==== Tekstfragment

Concertrecensie
Dotan in de AB: té gezellig in de huiskamer ***
Zijn hit 'Home' haalde goud in ons land, schopte het tot een WK-hymne, en werd onlangs zelfs door K3 gecoverd. In de AB manoeuvreerde Dotan zich nog verder in de gunst van het grote publiek, met een muzikale alchemie van warm en zoet. Alleen getuigden zijn songs al eens van een saaie schoonheid.
"Deze gaat de boeken in!" klonk Dotan zélf nochtans euforisch na zijn eerste Belgische zaalshow. Veel weerstand had hij ook niet ondervonden, terwijl hij het publiek in stille bezwijming liet vallen. Toch tekende de Nederlands-Israëlische muzikant pas in de bisronde voor een moment dat zich in het collectieve geheugen mocht nestelen. Omdat "de AB toch eigenlijk één grote huiskamer is", besliste hij om in het midden van het publiek 'Ghost' te brengen. In zijn uppie, onversterkt en fluisterzacht. Je kon létterlijk een speld horen vallen in de zaal: op een luttele klik van een fototoestel na, hoorde je alleen de geëmotioneerde krak in de stem van Dotan Harpenau en de stokkende ademhaling van de fans rondom je.
Wondermooi. Op zo'n ogenblik toonde Dotan zich veel méér een begenadigd singer-songwriter dan de door L.A. en topproducers gecoiffeerde popster die hij op zijn vorige plaat Dream Parade belichaamde. Werden de songs van zijn debuut daarom stiefmoederlijk genegeerd in de AB? In Brussel verlegde Dotan de focus overduidelijk naar zijn langspeler 7 Layers en naar nooit eerder uitgebrachte songs. Zo kreeg je een uitgesponnen versie van het interludium 'Tonight', en beleefde je de gloednieuwe song 'Black Storms' in première. Daarin nam een repetitief kwikzilveren gitaarlijntje de handschoen op tegen een jachtig stuwend percussieritme.
'Dark Side' bleek Harpenau dan weer onlangs te hebben geschreven, met zijn idool Thomas Dybdahl. "Als twee hippies in een Noors hutje," herinnerde hij zich die sessie. Opmerkelijk genoeg klonk de song ook daadwerkelijk zo. De geur van een smeulend haardvuur en een prikkende kersttrui kon je er zonder moeite bij denken. Met het mantra "remember where the dark side ends" werd die song uitgezwaaid. Wel vaker liet Dotan zich voorstaan op zo'n tegeltjeswijsheid en koekendozenromantiek. Daarmee klonk de set op den duur iets te zoetsappig om anderhalf uur te boeien.

========

#### [Over deze oefening]
Zet de concertrecensie over Dotan in de AB hierboven voort, te beginnen na de laatste zin.

==== Fragment uit dataset

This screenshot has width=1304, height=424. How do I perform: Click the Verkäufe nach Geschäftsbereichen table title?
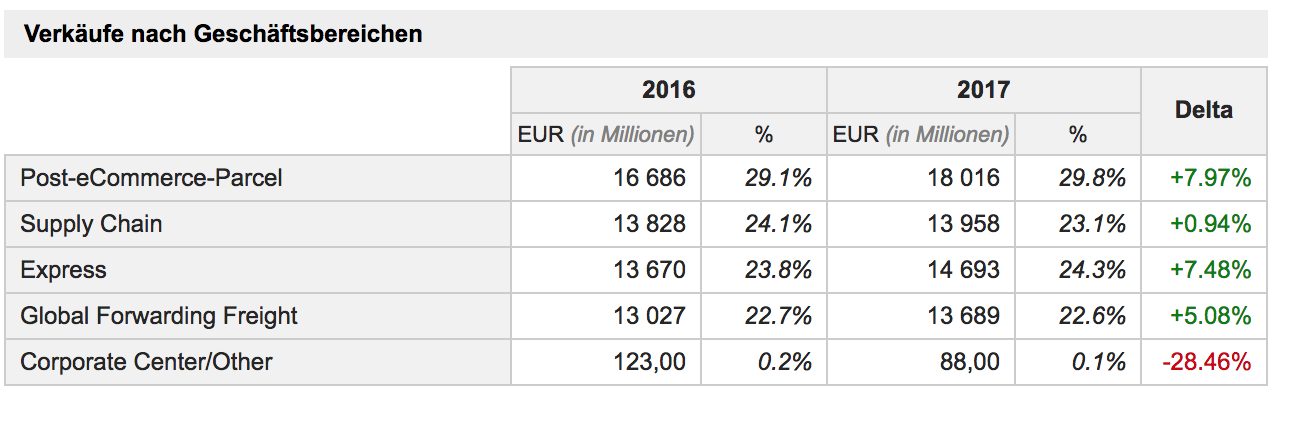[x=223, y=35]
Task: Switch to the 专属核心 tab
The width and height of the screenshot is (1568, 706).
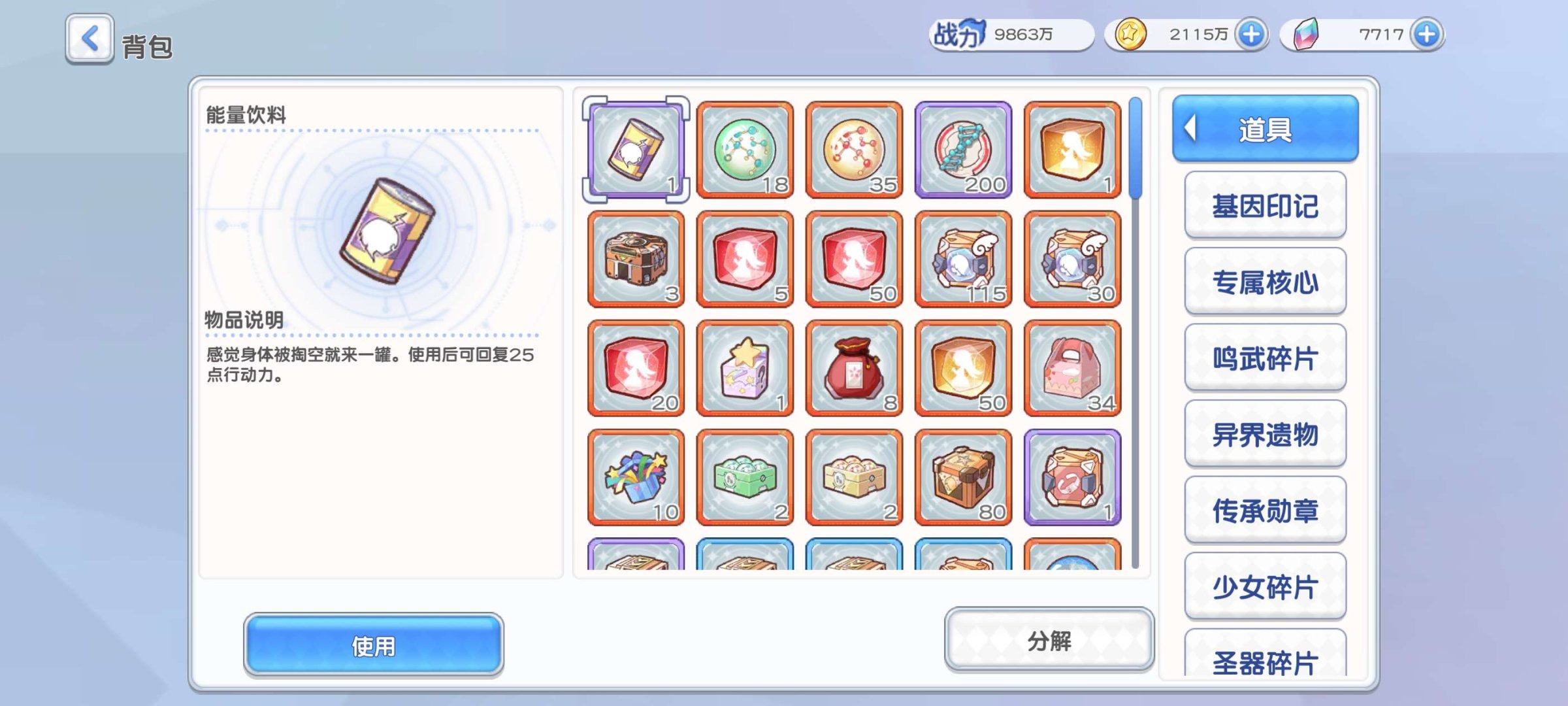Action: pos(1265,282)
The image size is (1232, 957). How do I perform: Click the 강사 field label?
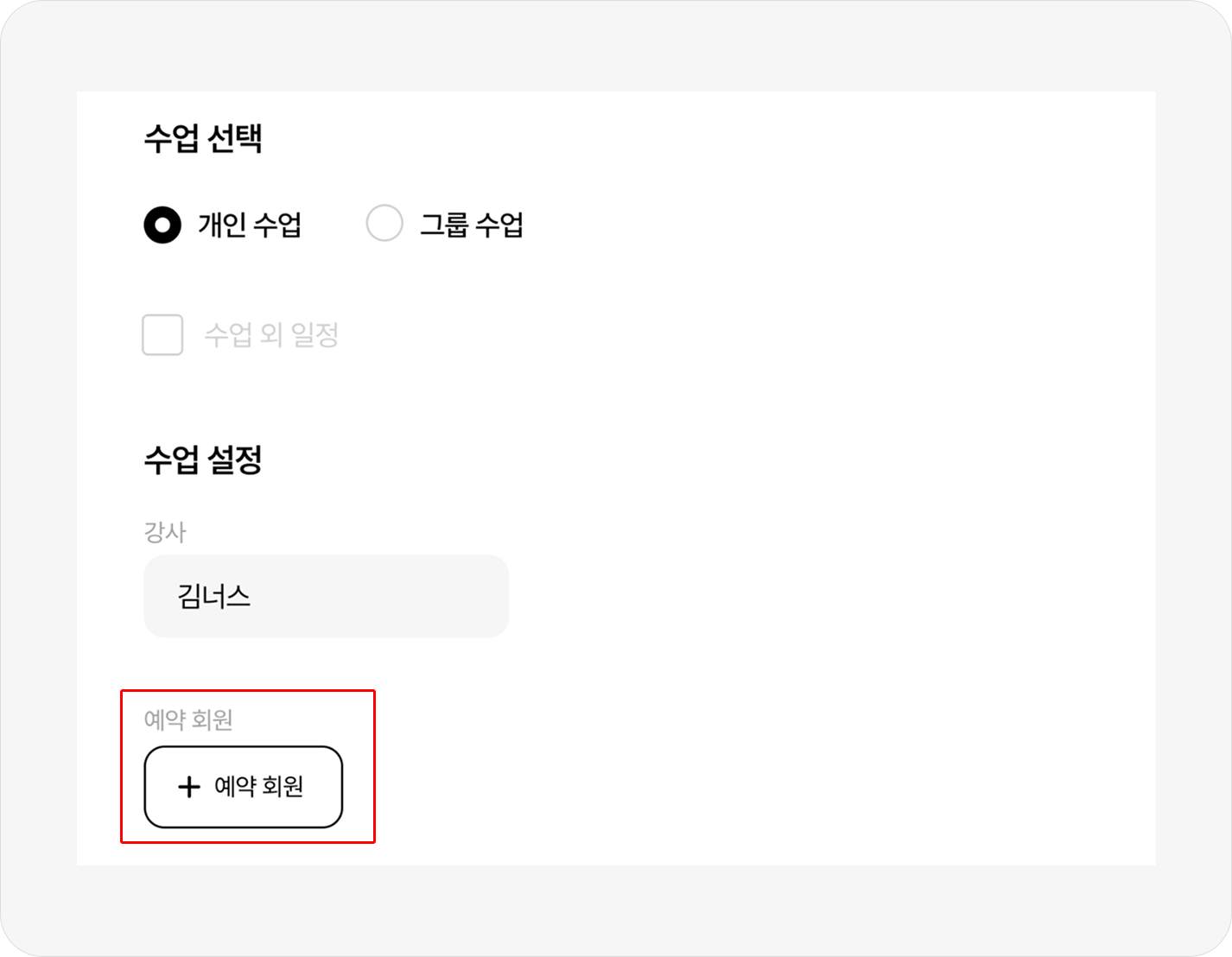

========
==== Fragment uit dataset

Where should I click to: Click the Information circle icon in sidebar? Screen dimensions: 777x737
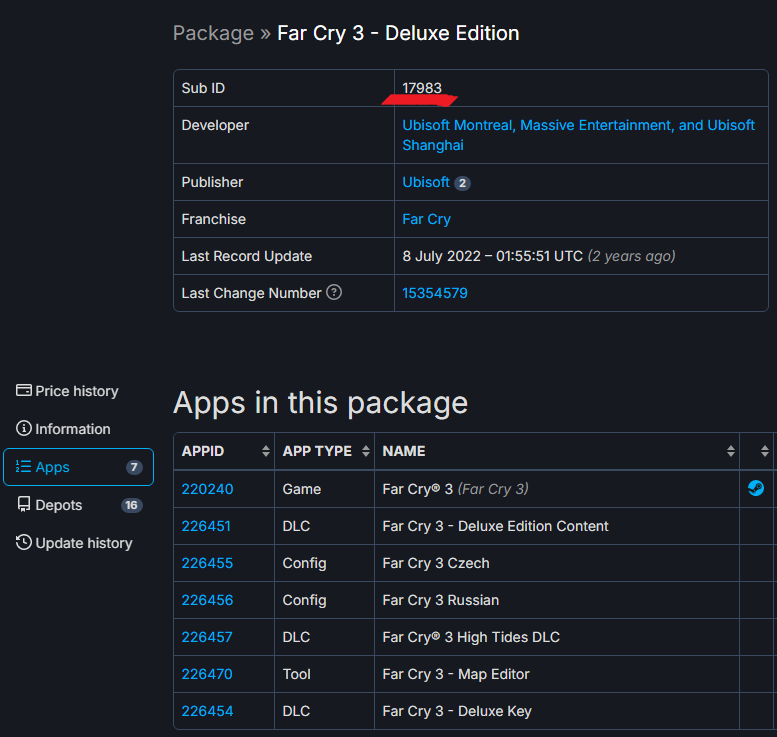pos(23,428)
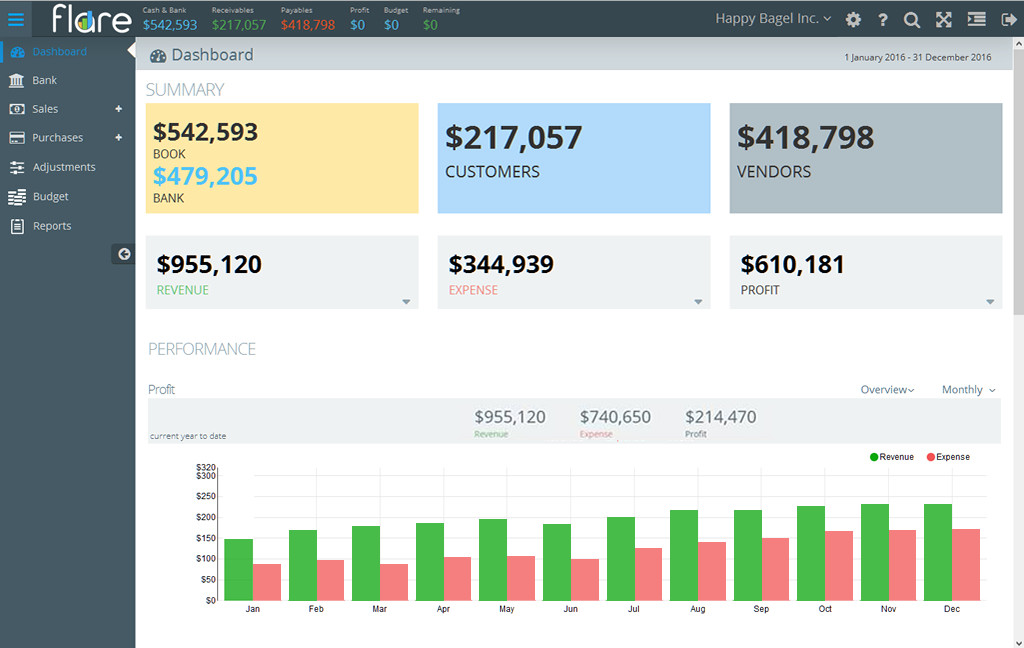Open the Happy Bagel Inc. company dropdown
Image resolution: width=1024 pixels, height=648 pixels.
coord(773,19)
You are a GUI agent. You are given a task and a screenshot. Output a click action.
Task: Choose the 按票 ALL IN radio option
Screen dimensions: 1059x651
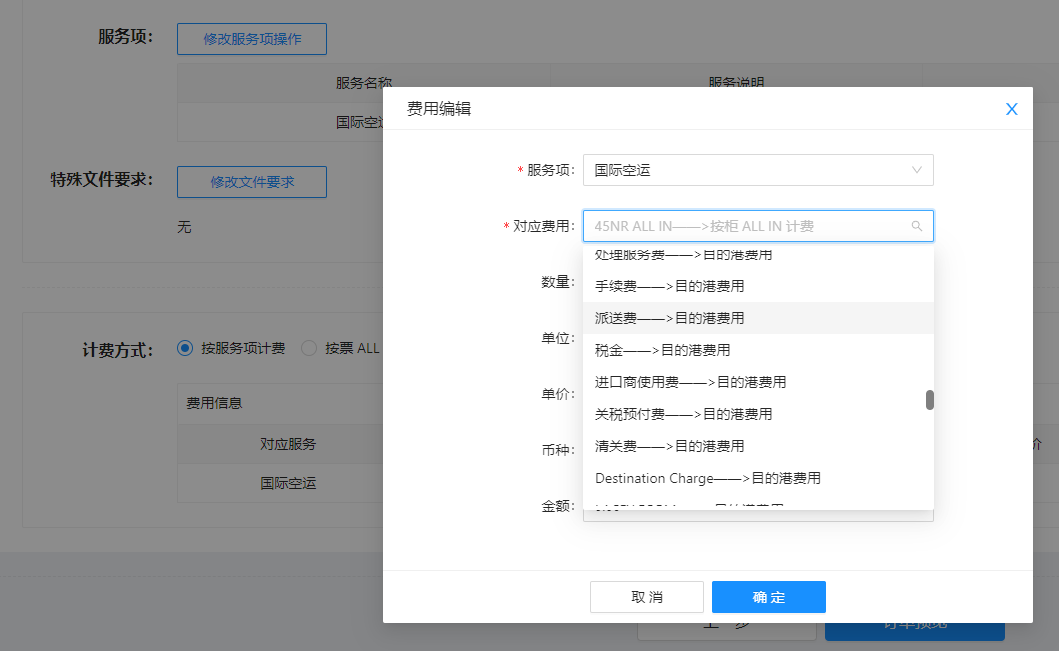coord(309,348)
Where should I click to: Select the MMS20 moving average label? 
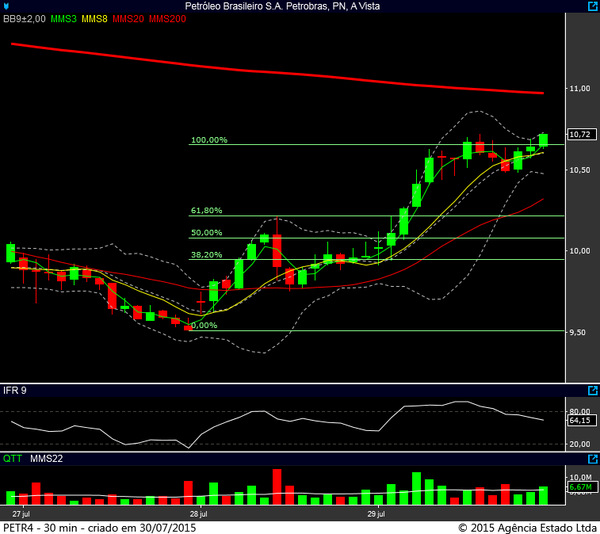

========
==== Fragment uit dataset

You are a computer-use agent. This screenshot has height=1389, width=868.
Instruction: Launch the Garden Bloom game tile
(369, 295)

========

#### [Uitgewerkte oplossing]
Handjevol ohohoho's
Nochtans had Harpenau zijn beste songs heel strategisch geplaatst: vooraan in de set trippelde 'Hungry' als een miniatuur-ballerina over je ruggengraat. Hetzelfde effect sorteerde een a cappella brugje tijdens 'Fear'. Halfweg lanceerde Dotan een soloversie van '7 Layers', die hij aankondigde als een hoogst persoonlijke ontboezeming, waarop een dame naast ons preventief de zakdoek bovenhaalde. Het nadrukkelijk radiovriendelijke 'Fall' werd dan weer handig opgespaard tot aan de bisronde. Alleen: tussendoor kabbelde de set helaas net iets te vaak voort. Het grootste manco bleek dat de meeste songs van deze Nederlands troubadour niet lang genoeg aan de ribben bleven kleven.
Het meest opwindende moment van de set bleek dan ook - niet onvoorspelbaar - gereserveerd voor de laatste toegift 'Home'. Een song die zowel opwindend als episch én melancholisch tegelijk klonk. Een hit in elke vezel, kortom.
Elders hield hij er een meer bezadigde aanpak op na, waarbij elk nieuw liedje een soortgelijk stramien aannam. Een folky riedeltje, een opzwepende roffeltrom, een handjevol ohohoho's en wat dromerige nostalgie leken te volstaan om het DNA van Dotan te bepalen. Daarmee werkt hij zich op tot een sympathieke ambtgenoot van Ben Howard, Bastille, Mumford&Sons en José González, maar de songs mochten toch iets scherper op de snee klinken. Het werd dan ook net iets té gezellig in deze huiskamer: stond een zetel in de AB, had je het al lang op een soezen gezet.
"Een beeldenstormer of muzikale rebel is duidelijk niet verloren gegaan aan Dotan," schreven we al nadat de Nederlandse Israëliër deze zomer voor het eerst Belgische festivalgrond onder zijn voeten voelde, op Leffingeleuren. Anderhalve maand later bleek dan wel gesleuteld aan de setlist - 'Stolen Dance' van Milky Chance bleef bijvoorbeeld achterwege - maar nog steeds klonk Dotan te beleefd in plaats van doorleefd. Te gestileerd en gesteriliseerd.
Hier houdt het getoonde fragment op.